Foundation for Advancement in Cancer Therapy
Non-Toxic Biological Approaches to the Theories,
Treatments and Prevention of Cancer

2024
Our 53rd Year

Counseling and Psychotherapy: A Recently Recognized Alternative Cancer Therapy By Charles Weinstock, M.D.

Various lines of evidence converge on three central facts concerning the relationship of emotional life to the immune defenses fighting cancer. These facts were not scientifically demonstrated until about 20 years ago and are generally unknown to the medical profession, and where known, ignored because of a hidden assumption.

  • First, every “normal” human body produces many cancer cells daily, and the immune defenses detect and destroy approximately the same number, as demonstrated by Burnet in Immunological Surveillance (1970). Thus there is normally no persistent and progressive accumulation of cancer cells, which we label “cancer” when it is detectable.
  • Second, as implied above, the immune defenses are extremely powerful. It is only under very special circumstances that these defenses break down. Such conditions include prolonged exposure to carcinogens, such as asbestos or powerful radiation, and very advanced age. but the great majority of such instances of weakening of immune defenses is due to personal tragedy (or other prolonged severe stress) with resultant feeling as if life is not worth living (depression).
  • Third, the more hopeful, alert, active, and flexible the state of mind is, on the other hand, the more the immune defenses are supported and strengthened, in contrast to the process described just above. This is so for higher animals as well as for humans.
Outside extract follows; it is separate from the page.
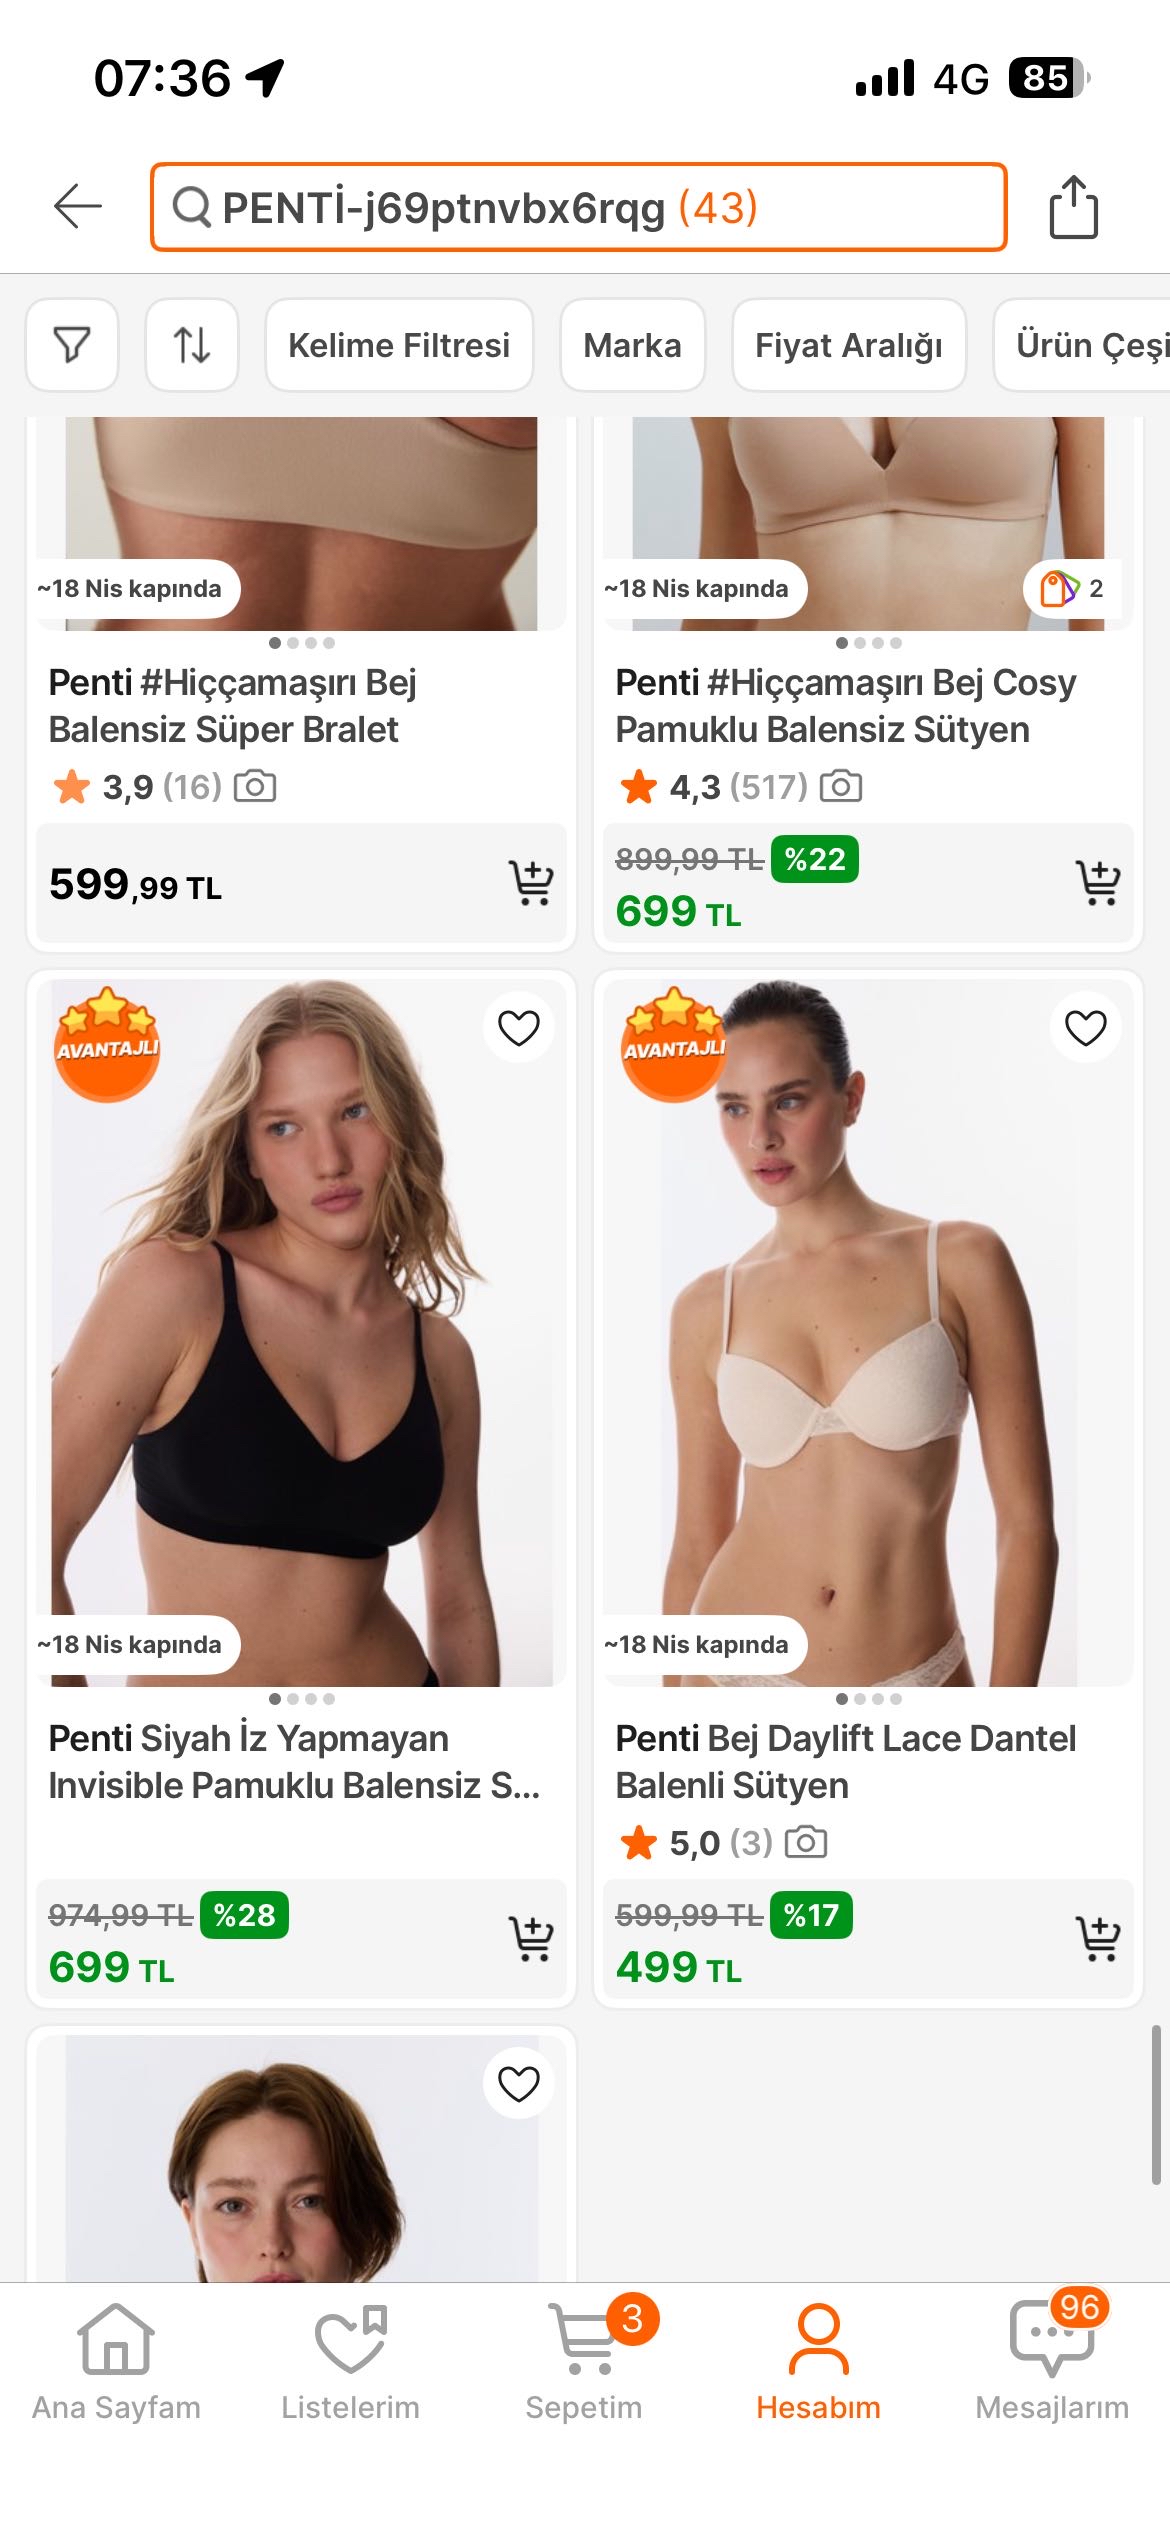Tap the PENTİ search field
A very important example of this strengthening is “spontaneous” regression of cancer. In actuality, this phenomenon is not rare.

The Psychosomatic Cancer Study Group (New York, NY) has had 22 members, and a careful look back at our personal and professional experiences reveals 18 different such regressions, 15 of which were long-enduring and presumably permanent. (By definition, “spontaneous” regressions are those which could not possibly have been brought about by recognized medical treatment often not available at all.) More important, we discovered that shrinkage of the cancer in all these 18 cases became noticeable within one day to eight weeks after major favorable change in the person’s life. In all cases elsewhere reported (wherein there is reasonable knowledge of the person’s life around that time) the same sequence is always found.
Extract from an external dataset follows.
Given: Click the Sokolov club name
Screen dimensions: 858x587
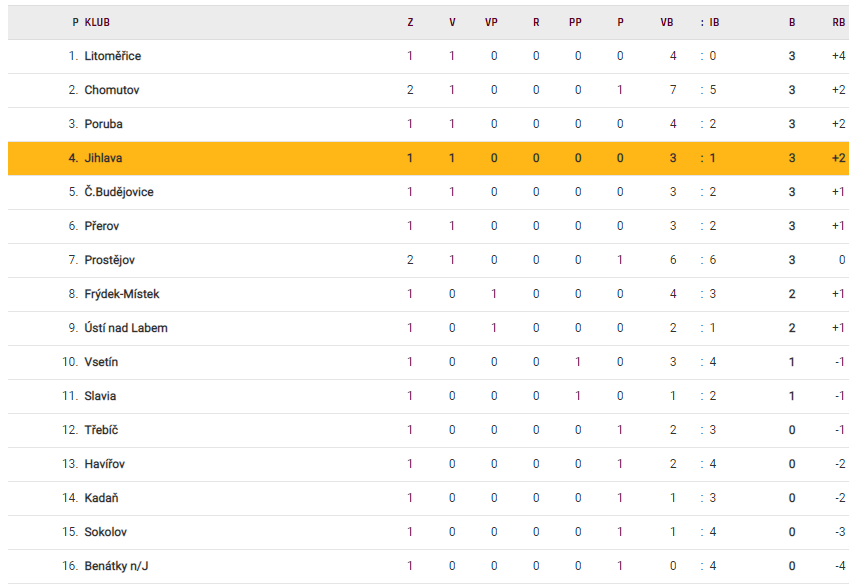Looking at the screenshot, I should 105,532.
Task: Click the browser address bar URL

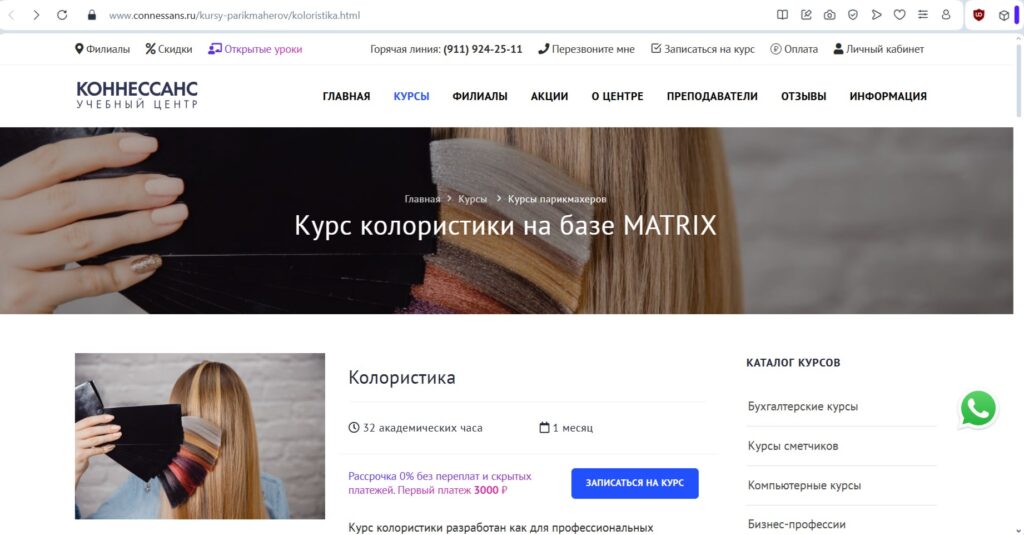Action: tap(234, 15)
These major favorable changes range from religious conversion (with personality transformation) to reconciliation with a long-hated mother, and include other experiences such as being faced with death for the first time and feeling differently about life, and a woman’s first love and marriage (not knowing she had cancer) at age 40. Also, when used with people much more severely depressed, electroshock therapy and insulin coma have led to prompt and usually prolonged shrinkage eight of the recorded eight times wherein the depression was markedly relieved. (Although the American Cancer Society has no system for reporting and keeping statistics on “spontaneous” regressions, they have nevertheless received over 1500 reports of this phenomenon quite spontaneously from physicians in the last 20 years. Since all 18 of our patients are known not to have been reported, it is natural to assume that the true frequency of this phenomenon is many times greater than the medical profession realizes.

Great advances have been made in both scientific understanding of the psychological elements usually present in cancer and methods of counseling and psychotherapy to struggle against the emotional difficulties, such as depression, which are generally so central in having lowered a person’s immune defenses. The medical profession is almost totally unaware of the above, largely because great advances in medical treatment of cancer came earlier. And the medical profession thus became oriented to the cancer problem as if it were one of body alone as if the mind were disconnected from the brain (or, perhaps, as if the brain did not control the immune defenses).

A worldwide survey of psychotherapists (including many medically trained psychiatrists) reveals a success rate (in collaboration with patients who generally consult them spontaneously and work extensively on relevant problems) of 25% most of which are permanent. Understanding and techniques are rapidly improving, and some therapists are now successful more often than not. Success as referred to above is defined as major favorable change in experience of living accompanied by shrinkage and generally permanent disappearance of “incurable” cancer.

All this is detailed in a form comprehensible to the layman, with many excellent examples of individual life histories before, during, and after recovery from “incurable” cancer in two excellent books (which also have excellent bibliographies). They are Getting Well Again by O. Simonton et al., J. P. Tarcher, Los Angeles, 1978; and You Can Fight For Your Life by Lawrence LeShan, Ph.D. , M. Evans & Co., New York, paperback, 1980.

Charles Weinstock, M.D. was Assistant Professor of Psychiatry at Albert Einstein College of Medicine, and Psychiatric Consultant to the Brooklyn Psychosocial Rehabilitation Institute.